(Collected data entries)
======

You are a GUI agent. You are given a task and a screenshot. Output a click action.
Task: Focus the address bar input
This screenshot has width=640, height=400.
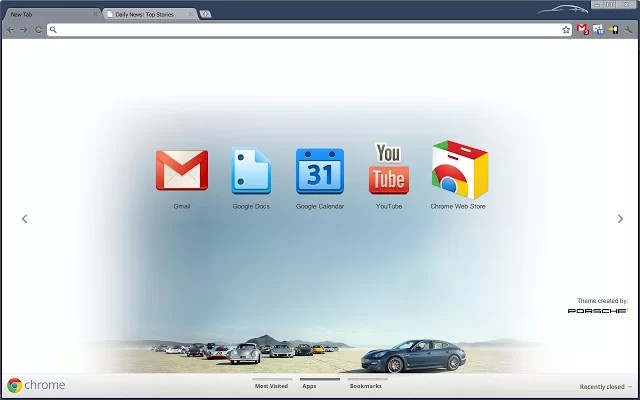[300, 30]
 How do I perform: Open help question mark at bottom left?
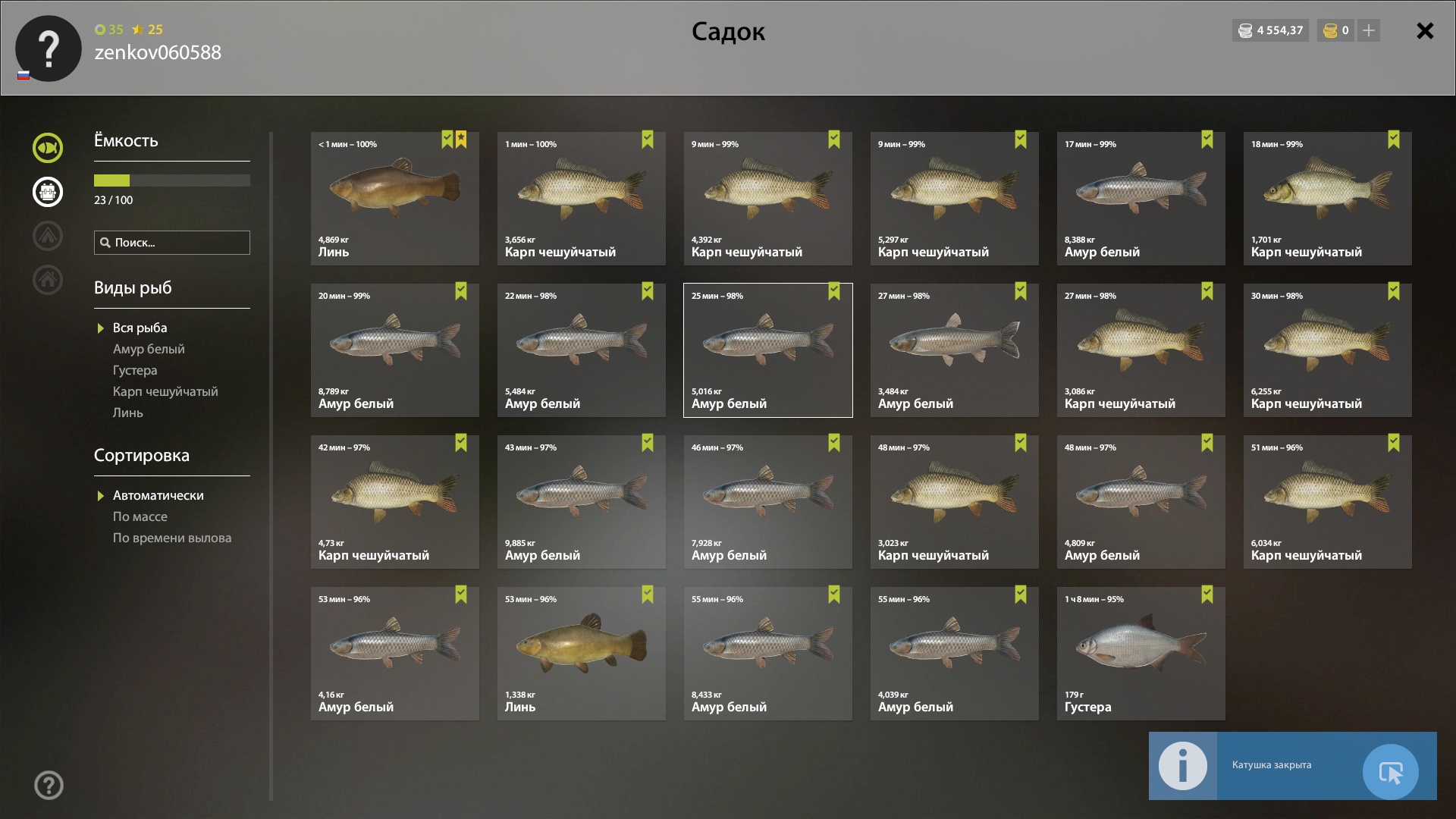point(49,786)
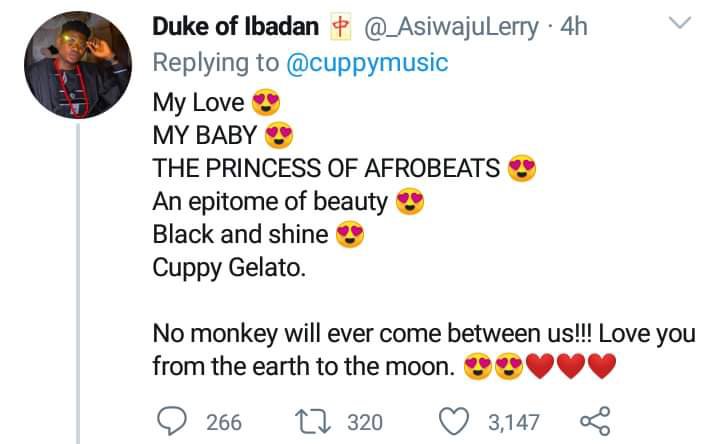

======

• What is expected: The line that contains "This screenshot has width=640, height=400." begins the range and the last line of the entries ends it; print that range exactly, without pictures.

• Result for this task:
This screenshot has width=640, height=400.
[300, 30]
 How do I perform: Open help question mark at bottom left?
point(49,786)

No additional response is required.